Exercise instructions
Convert every line of the records below into a JSON list of strings, one string per line, with blank lines omitted. Leave the pictures out.

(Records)
···
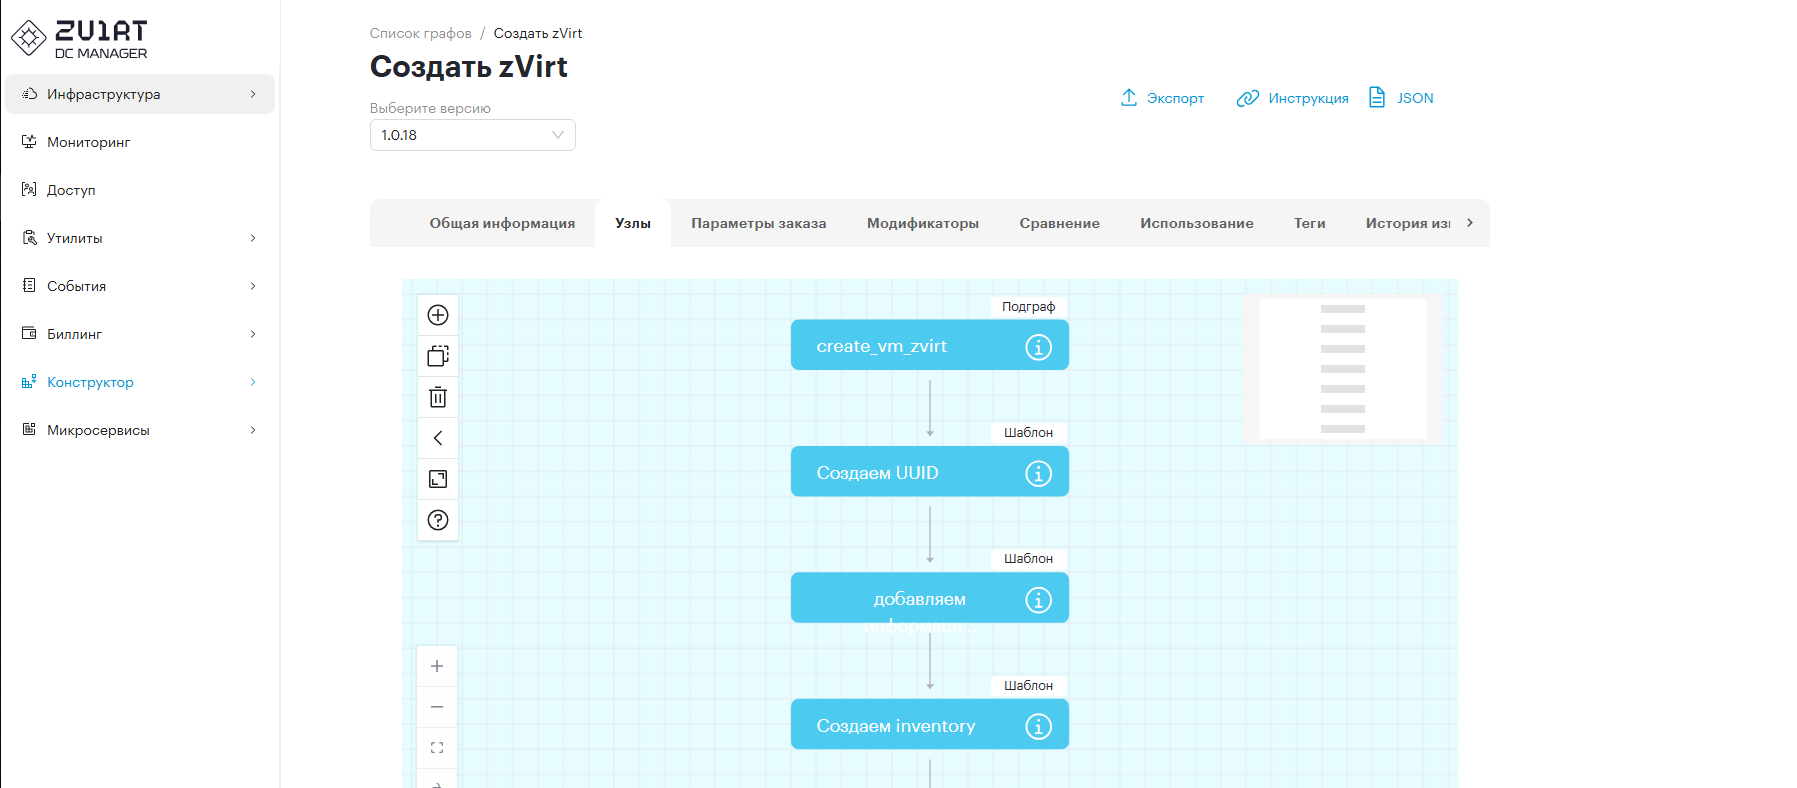This screenshot has height=788, width=1797.
Task: Expand the Биллинг sidebar section
Action: (x=140, y=334)
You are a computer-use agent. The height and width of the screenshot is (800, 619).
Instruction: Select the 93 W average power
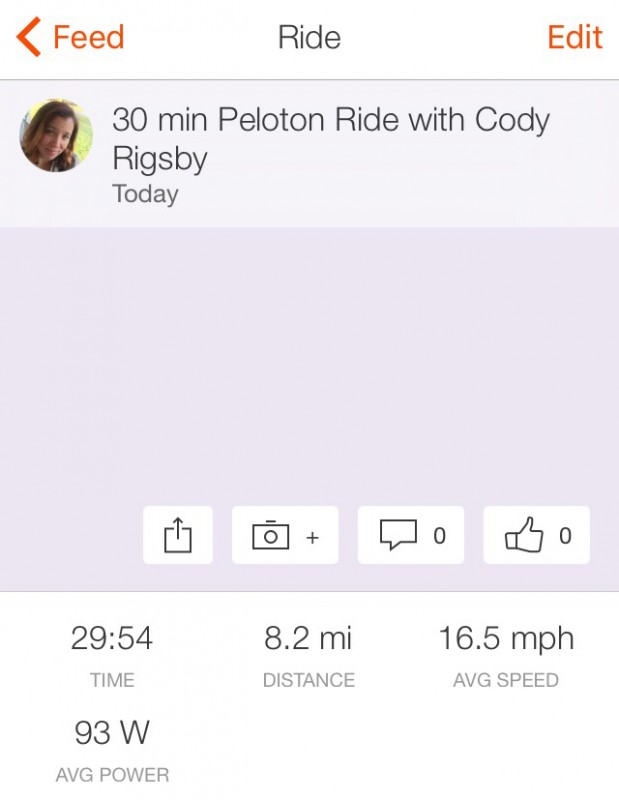coord(112,733)
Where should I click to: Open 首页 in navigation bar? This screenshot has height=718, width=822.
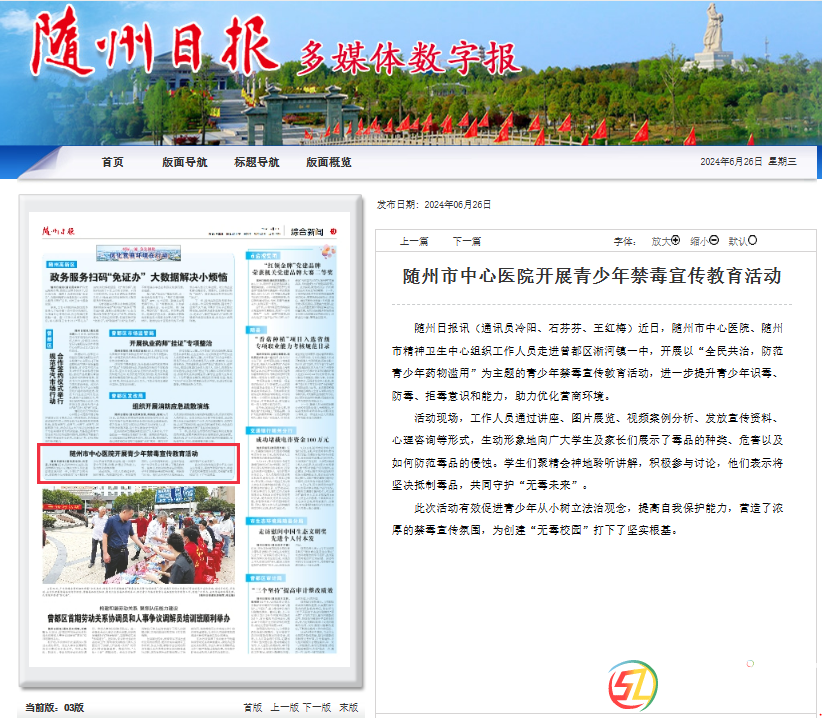click(112, 162)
···
Full response
[
  "This screenshot has height=788, width=1797.",
  "Task: Expand the Биллинг sidebar section",
  "Action: (x=140, y=334)",
  "You are a computer-use agent. The height and width of the screenshot is (800, 619).",
  "Instruction: Select the 93 W average power",
  "coord(112,733)",
  "Where should I click to: Open 首页 in navigation bar? This screenshot has height=718, width=822.",
  "click(112, 162)"
]